Career Preparation & Exploration 

Students will be able to 

  • Define clear transitional goals (vocational, post-graduation, and career related) by the end of their junior year. 
  • Reflect on their own career preparedness and identify resources and tools needed to prepare for entering the job market and career advancement.  

Program Examples

  • Student Employment Program- SEP Job Fair (Sept 2019)
  • Career Ed & Development- Career Day: Majors and More (October)
  • Career Ed & Development- How to Ace the Virtual Job Fair with Anne Weisbord, President of Career Service Unlimited (May 2020)

Openness  

Students will be able to 

  • Participate in different academic, work, and social experiences and to respond constructively to their calling in local, national, and international contexts.  

Major Pathways 

Students will be able to: 

  • Articulate the transferable skills from their BAC degrees to career opportunities through participation in “major-related” experiences prior to experiential learning opportunities. 

Program Examples

  • Career Education & Development- Where a psychology degree can take you, Madeline Cateriniccio, QPA, Director of Purchasing and Inventory at Middlesex College in New Jersey (Feb 2021)
  • Career Education & Development- Where an education degree may take you, 11:10 -11:50 am- Amer Qatanani, Director of Blended/Distance Education with the College of Healthcare Professions in Texas (Oct 2020)
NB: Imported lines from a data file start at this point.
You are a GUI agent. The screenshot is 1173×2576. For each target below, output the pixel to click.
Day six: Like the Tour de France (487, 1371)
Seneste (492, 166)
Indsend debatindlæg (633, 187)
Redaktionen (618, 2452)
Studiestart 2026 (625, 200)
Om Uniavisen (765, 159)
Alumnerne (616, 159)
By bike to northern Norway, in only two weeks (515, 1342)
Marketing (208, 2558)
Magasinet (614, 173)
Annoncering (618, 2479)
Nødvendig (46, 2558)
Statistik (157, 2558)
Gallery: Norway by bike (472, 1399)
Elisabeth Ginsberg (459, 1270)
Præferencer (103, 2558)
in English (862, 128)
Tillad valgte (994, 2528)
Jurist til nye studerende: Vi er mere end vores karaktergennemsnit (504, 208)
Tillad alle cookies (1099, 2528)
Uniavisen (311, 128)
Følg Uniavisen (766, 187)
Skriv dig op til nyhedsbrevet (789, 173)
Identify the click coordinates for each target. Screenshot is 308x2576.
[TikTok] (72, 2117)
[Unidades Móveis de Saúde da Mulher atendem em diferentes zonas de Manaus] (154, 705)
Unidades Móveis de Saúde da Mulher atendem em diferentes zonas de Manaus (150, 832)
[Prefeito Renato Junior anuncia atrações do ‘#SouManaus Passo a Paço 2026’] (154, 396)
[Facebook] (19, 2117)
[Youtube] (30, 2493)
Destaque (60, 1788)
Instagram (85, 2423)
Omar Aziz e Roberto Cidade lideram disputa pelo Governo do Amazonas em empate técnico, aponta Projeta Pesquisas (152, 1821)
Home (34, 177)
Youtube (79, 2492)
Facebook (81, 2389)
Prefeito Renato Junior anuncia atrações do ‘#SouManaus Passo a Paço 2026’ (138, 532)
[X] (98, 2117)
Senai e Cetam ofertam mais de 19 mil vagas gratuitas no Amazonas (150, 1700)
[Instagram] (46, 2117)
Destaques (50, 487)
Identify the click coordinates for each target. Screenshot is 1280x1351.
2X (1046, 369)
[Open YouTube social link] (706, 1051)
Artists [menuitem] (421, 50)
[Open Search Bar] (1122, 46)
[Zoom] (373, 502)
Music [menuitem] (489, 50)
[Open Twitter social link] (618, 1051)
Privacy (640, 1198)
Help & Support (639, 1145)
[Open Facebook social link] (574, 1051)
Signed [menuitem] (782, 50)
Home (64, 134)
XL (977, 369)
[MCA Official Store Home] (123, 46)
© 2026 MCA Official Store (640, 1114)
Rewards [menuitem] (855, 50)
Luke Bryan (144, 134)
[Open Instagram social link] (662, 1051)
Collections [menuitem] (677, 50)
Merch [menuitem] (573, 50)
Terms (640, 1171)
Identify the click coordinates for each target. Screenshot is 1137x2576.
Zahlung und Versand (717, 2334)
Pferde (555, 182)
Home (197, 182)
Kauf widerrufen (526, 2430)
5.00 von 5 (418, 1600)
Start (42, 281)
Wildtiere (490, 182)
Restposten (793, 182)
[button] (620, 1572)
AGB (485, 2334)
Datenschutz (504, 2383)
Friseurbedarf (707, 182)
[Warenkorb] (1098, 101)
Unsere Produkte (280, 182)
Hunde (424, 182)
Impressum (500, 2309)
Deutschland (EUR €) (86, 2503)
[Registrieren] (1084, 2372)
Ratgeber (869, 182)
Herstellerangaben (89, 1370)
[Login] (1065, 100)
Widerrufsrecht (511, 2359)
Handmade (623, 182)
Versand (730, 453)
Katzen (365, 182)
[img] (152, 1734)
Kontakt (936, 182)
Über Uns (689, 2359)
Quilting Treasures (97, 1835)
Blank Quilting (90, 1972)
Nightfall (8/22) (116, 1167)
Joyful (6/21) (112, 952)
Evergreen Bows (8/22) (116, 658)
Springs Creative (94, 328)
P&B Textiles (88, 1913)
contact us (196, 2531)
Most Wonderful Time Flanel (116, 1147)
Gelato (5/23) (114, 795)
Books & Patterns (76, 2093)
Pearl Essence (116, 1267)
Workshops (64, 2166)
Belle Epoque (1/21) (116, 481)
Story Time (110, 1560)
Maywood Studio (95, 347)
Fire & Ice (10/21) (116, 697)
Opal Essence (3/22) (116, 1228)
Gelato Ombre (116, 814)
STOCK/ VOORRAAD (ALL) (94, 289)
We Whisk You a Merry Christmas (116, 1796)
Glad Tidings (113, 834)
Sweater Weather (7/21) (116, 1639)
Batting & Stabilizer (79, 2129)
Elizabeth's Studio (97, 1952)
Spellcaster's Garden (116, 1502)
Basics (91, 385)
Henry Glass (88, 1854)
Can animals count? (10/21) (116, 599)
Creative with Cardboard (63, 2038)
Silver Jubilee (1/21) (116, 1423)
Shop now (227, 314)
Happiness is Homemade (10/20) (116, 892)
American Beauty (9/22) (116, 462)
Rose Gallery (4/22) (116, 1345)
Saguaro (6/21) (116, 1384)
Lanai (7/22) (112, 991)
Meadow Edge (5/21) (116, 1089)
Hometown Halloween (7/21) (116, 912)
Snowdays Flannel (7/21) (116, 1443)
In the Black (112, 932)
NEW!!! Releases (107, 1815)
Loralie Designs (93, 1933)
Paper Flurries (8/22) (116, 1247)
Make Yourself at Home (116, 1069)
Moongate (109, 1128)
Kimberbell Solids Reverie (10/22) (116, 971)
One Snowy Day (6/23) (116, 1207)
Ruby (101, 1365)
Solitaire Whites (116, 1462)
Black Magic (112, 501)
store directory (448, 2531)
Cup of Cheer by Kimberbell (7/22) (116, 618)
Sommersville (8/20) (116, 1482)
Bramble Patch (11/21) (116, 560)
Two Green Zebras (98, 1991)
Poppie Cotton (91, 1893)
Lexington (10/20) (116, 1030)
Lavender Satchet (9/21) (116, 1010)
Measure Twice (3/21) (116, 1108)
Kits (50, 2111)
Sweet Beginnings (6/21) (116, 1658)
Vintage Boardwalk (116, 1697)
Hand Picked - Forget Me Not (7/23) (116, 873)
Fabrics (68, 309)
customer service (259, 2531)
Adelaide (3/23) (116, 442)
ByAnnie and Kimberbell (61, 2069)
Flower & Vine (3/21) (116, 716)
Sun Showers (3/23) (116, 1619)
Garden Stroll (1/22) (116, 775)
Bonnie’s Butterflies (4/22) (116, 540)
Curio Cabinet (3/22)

Personal Connections & Development 

Students will be able to 

  • Successfully identify the importance of, and the challenges to, achieving a balance between the responsibilities of work and the responsibilities of family, nation, church, and world. 
  • Reflect on how to draw on their own values and sense of purpose in the work that they do [with a variety of other people]. 

Program Examples

  • Career Education & Development- Diversity and Inclusion: Trashing your Ego, Brickman - Panel of speakers from Philadelphia’s American Paradigm Schools (Jan 2020)

Alumni and Professional 

Students will be able to  

  • Participate in networking opportunities within BAC’s extensive professional network through faculty, staff, alumni, the New Church Career Network, and LinkedIn to explore career options that may or may not been considered.

Program Examples

  • Career Ed & Development- Career Day: Majors and More (October)
  • Career Ed & Development- “Resume Refresh” - offered a remote session with a resume coach for BAC students and alumni (May 2020)

Strengths 

Students will be able to  

  • Use their Top 5 Talents to help develop self-awareness about how to use their talents within the classroom, working with others, and articulation of career goals and aspirations. 

Program Examples

  • CliftonStrengths Workshops at New Student Orientation
  • CliftonStrengths Lessons in Positive Psychology, introduction to Leadership, and RA/PAL Trainings

Spiritual Calling  

Students will be able to  

  • Use New Church (Swedenborgian) teachings to develop a spiritual perspective on their career and preparing for an active life of use. 
  • Articulate the connection between spiritual development and their local and global calls. Using New Church terms, this means that students will be able to articulate the connection between regeneration, charity, and use.